3.6. Vitamin A status can also be affected in lactation, although pregnancy again seems to be the time when the mother is most at risk. Rajalakshmi, for example (3), has found that among poor Indian women, serum levels fall during pregnancy but rise again after parturition, with an associated increase and decrease, respectively, in the prevalence of clinical symptoms of vitamin A deficiency. It was suggested that this could parallel the situation that has been observed in cattle, in which for some reason not completely understood, pregnancy can be associated with an increase in liver stores and the vitamin seems not so generally available to the other tissues.

In the Gambia, in spite of very low intakes, no gross clinical signs of vitamin A deficiency, such as keratomalacia or Bitot spots, have been observed even though plasma carotene levels vary in concentration closely following the seasonal variations in dietary intake, and plasma vitamin A concentrations are consistently lower than those observed in the United Kingdom (C.J. Bates, personal communication). The Gambian data would suggest that, at least within that country, the current RDA is unnecessarily high both for pregnancy and lactation. This could be because carotene rather than vitamin A is the major dietary source of retinol, and estimates of requirements are based on the assumption that six molecules of ,ß-carotene yield approximately only one molecule of retinol in vivo. It is known, however that this conversion varies in different foodstuffs and, more importantly, it may also vary with physiological status. Metabolic efficiency is believed to increase during pregnancy and lactation with energy (see 3.2) and other nutrients, and it is not unreasonable to postulate that this could be the same with ß-carotene and vitamin A. There is clearly a need for the 6:1 conversion factor to be reinvestigated under differing prevailing conditions during pregnancy and lactation in relation to the types of carotene-containing foods customarily consumed.

There is another possible explanation. Clinical vitamin A deficiency may not occur only as a result of exhausted body stores. Interaction with other nutrient deficiencies would also appear to be of crucial importance. Very recent evidence suggests that the classical signs develop from the combined effects of vitamin A deficiency plus protein and zinc deficiency (5, 10). This could well explain variability between countries in the relationship between vitamin A intake and the appearance of signs of clinical deficiency. There is clearly a need for these interactions to be studied on an objective basis to determine their relevance for practical nutritional and dietary planning.

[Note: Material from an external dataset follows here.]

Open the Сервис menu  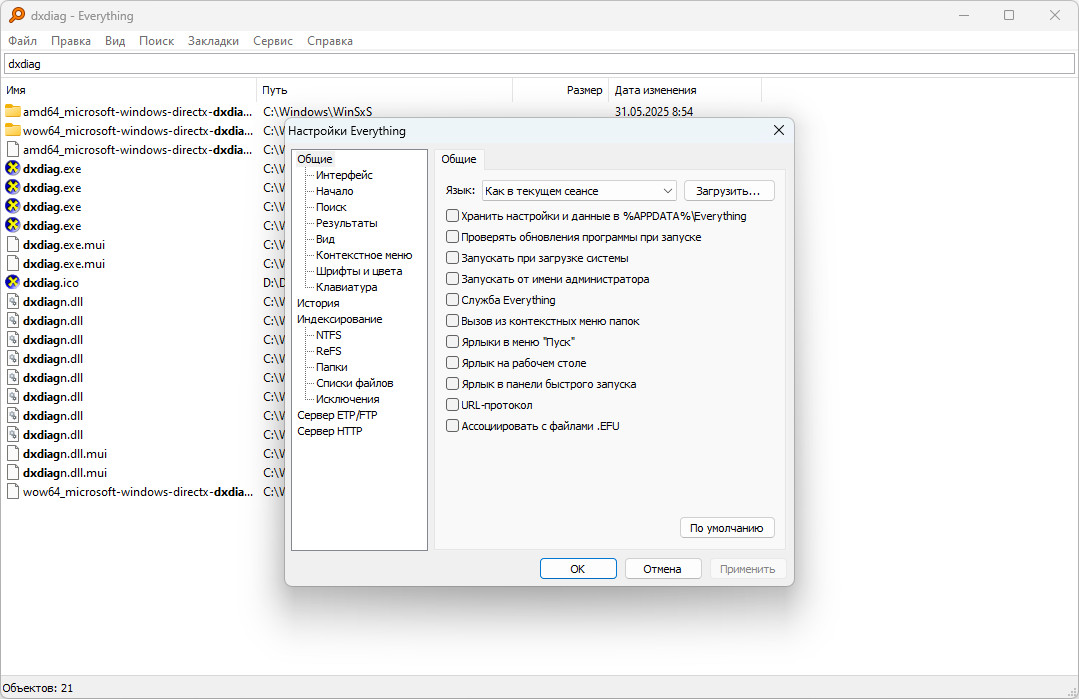[273, 41]
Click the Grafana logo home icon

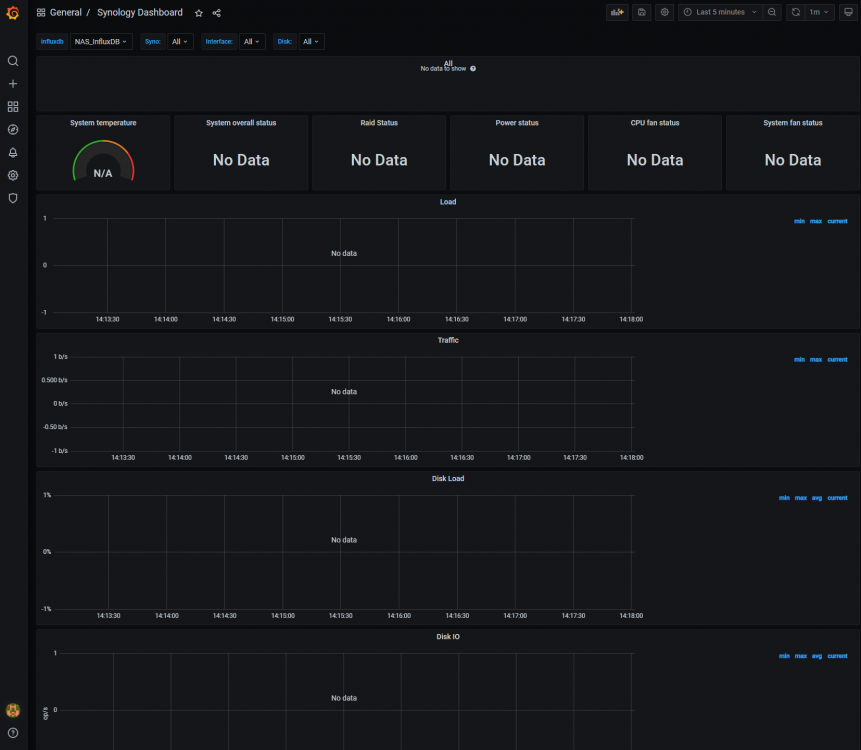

3.7. The amount of folic acid required during lactation understandably depends on the status of the mother at the end of pregnancy. In the Gambia preliminary evidence shows that red-cell concentrations fall steadily during lactation, and some very low values have been obtained towards the end of the second year (Bates, personal communication). The women studied had been given a therapeutic iron-folate preparation during pregnancy as part of a standard clinical routine, but not during lactation. The extent to which it is the strain of pregnancy or the process of milk production that has been the cause of the megaloblastic anaemia observed in other countries early in lactation is uncertain. Chanarin, for example(11), found that 52 per cent of his cases were diagnosed postpartum, mostly in the first few weeks after delivery.

The problem of relating food folate intake to physiological performance has already been discussed (section 1.14). It is readily apparent that more work needs to be carried out, and such studies will have to take account of the effects of intercurrent infection. It is known in children that diseases such as malaria or hookworm can exacerbate poor folate status both in terms of FIGLU excretion and in the incidence of megaloblastic anaemia (12). There is also a close association between folate status and the prevalence of diarrhoeal disease (13).